Most households will struggle to pay for ‘cut-back Christmas’ as inflation knocks €3,000 off spending power

RAMPANT inflation will knock as much as €3,000 from the average household’s spending power this year, making for a leaner Christmas , according to research from credit unions.

he Credit Union Consumer Sentiment Index, published today, shows that 61pc of people will have less money to splash out this festive season and just 5pc reckon they will have more.

This marks a substantial deterioration compared with last year’s results, according to economist Austin Hughes, who compiles the index.

It is even worse than in 2020, when Covid was affecting the income and outlays of many households.

While a third of consumers will raid their savings to help fund their Christmas spending, a fifth say they will either borrow or do not know how they will manage to find the cash to spend over the season.

Most of the people who said they would borrow to pay for Christmas are aged between 45 and 54, while most of those who don’t know how they will fund it are under 45.

The survey, conducted earlier this month with Core Research, suggests significant numbers of people will struggle to finance even a ‘cut-back Christmas’ this year.

Mr Hughes said a rough calculation indicated that higher inflation translatesd into a hit of about €3,000 to the average household’s buying power this year.

This was draining the spending power of consumers, he said.

“With Irish inflation likely to be around 8pc this year compared with 2.4pc in 2021, consumers will find that their scope for discretionary spending at Christmas will be much reduced,” Mr Hughes said.

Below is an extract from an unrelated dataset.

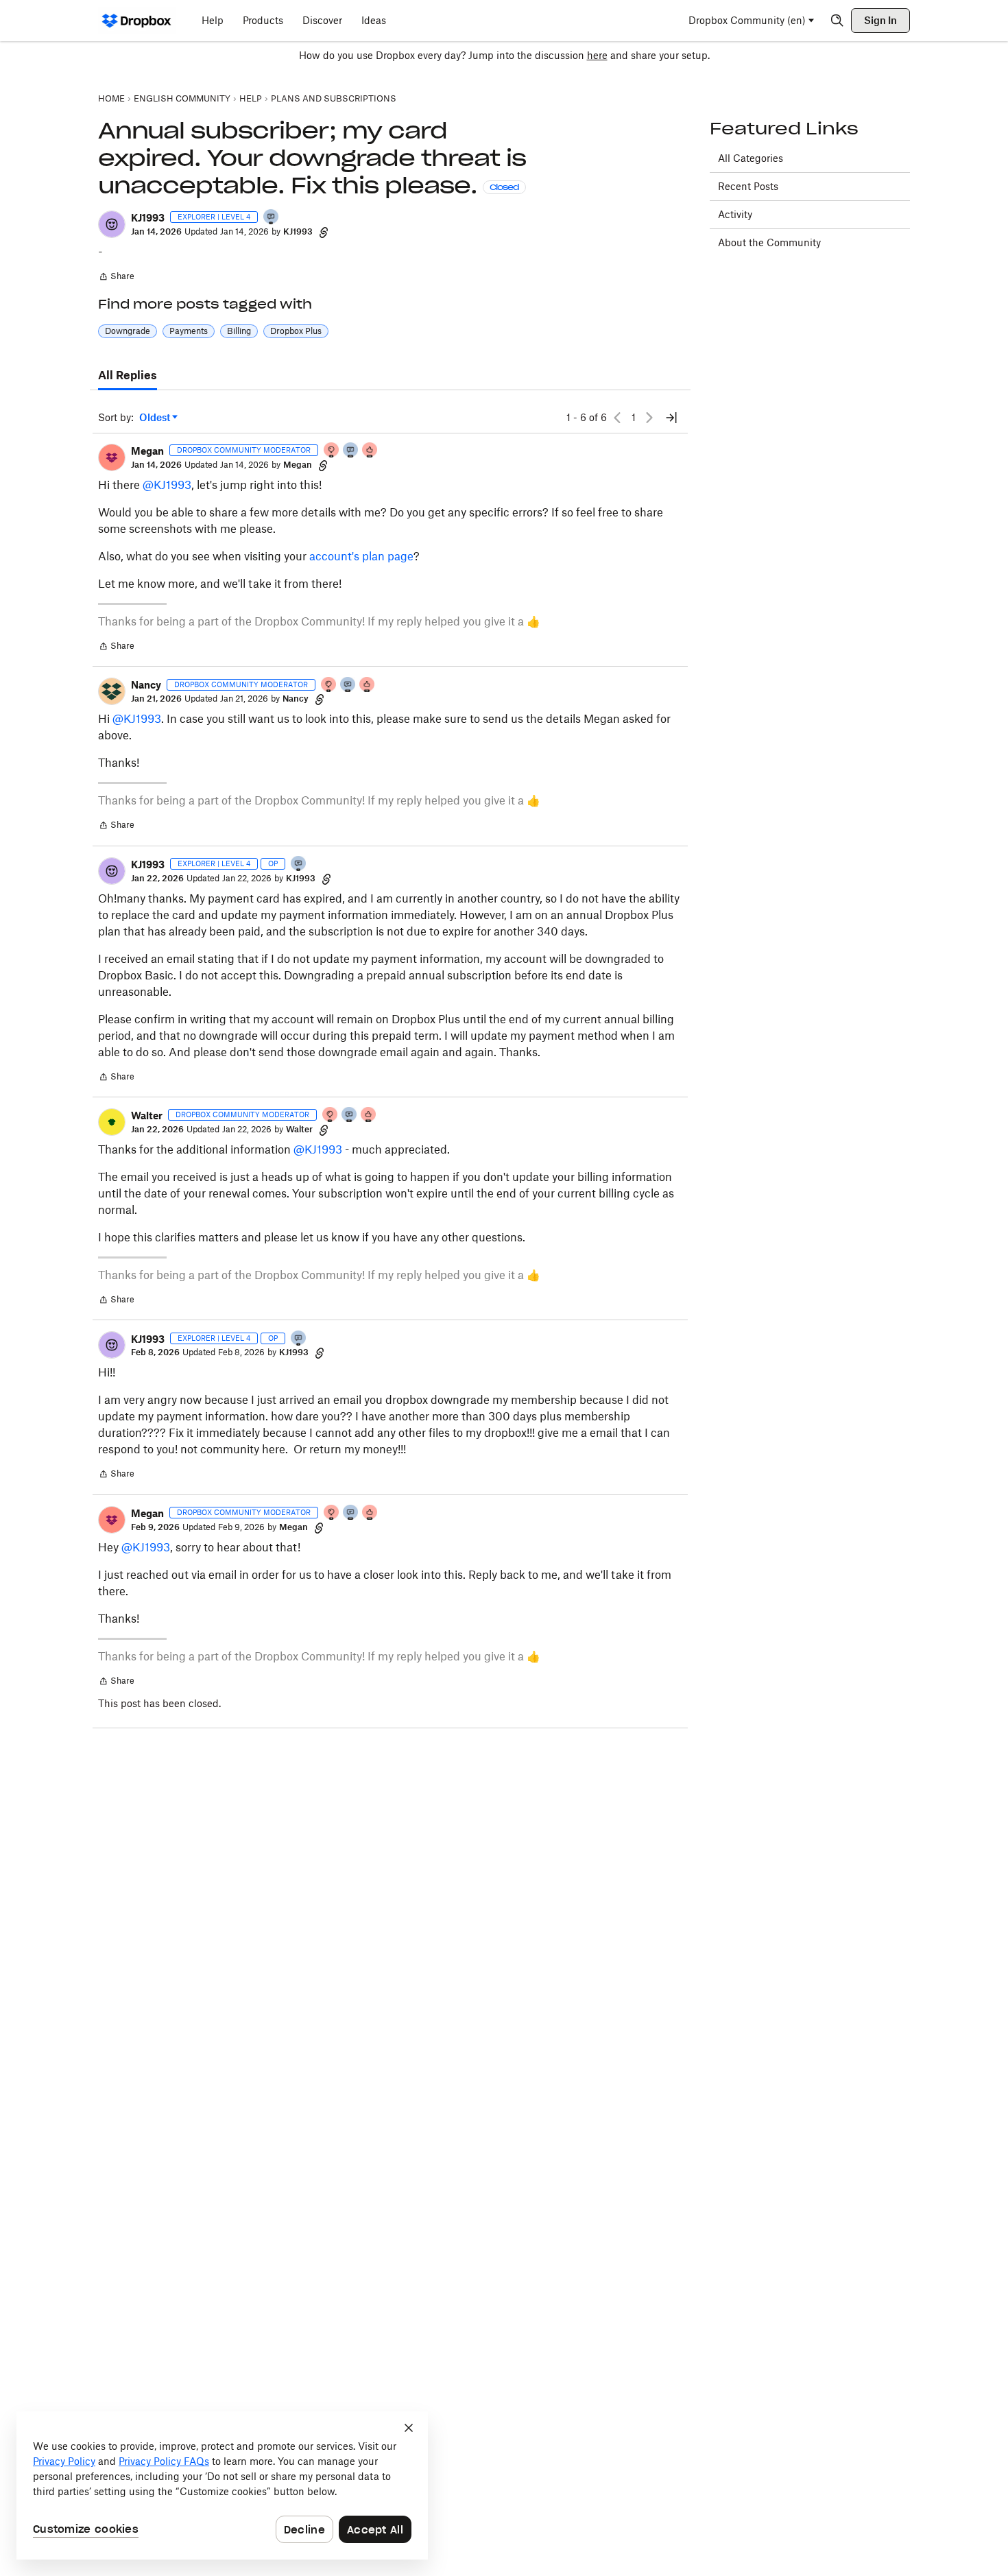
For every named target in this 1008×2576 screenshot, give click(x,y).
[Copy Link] (323, 232)
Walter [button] (147, 1115)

He said the approach of winter meant higher outlays on more expensive heating and electricity, as well as notably dearer grocery bills, and that the sense of “feel-poor” was likely to be pronounced this Christmas.

“In these circumstances, it is scarcely surprising that most Irish consumers say they will have less to spend this Christmas than last,” he said.

However, while the latest data shows that consumers remain “very nervous”, the index reading for this month was not as bad as expected given the financial challenges being faced by most Irish households.

The index reading this month is 45.3; last month it was 46.1. On a scale of one to 100, any reading below 50 indicates a more pessimistic view of the economic situation, while anything over 50 means consumers are more optimistic. “This suggests Budget support measures are having some positive impact,” the report said.

“It might also be inferred from the November reading that Irish consumers feel they have prepared themselves as far as possible for a difficult winter ahead.”

It comes as new figures reveal that Irish shoppers are expected to spend more than €18,000 every minute during the Black Friday sales, with women typically spending 66pc more than men.

New data from AIB reveals Irish consumers are expected to spend around €26 million online this Friday – 33pc more than on Cyber ­Monday, which falls on November 28.

The busiest time for spending will be between 10am and 12pm as consumers shop online during work hours. Women will typically spend 144pc more on clothing than men, while men spend 377pc more on vehicle services and sales.

There was €5,700 a minute spent on clothes alone on Black Friday last year, a 261pc increase in value compared to a normal day.

John Brennan, head of SME banking at AIB, said: “As people prepare for winter against a backdrop of cost-of-living increases, many are looking to complete their holiday shopping early and find Black ­Friday deals.”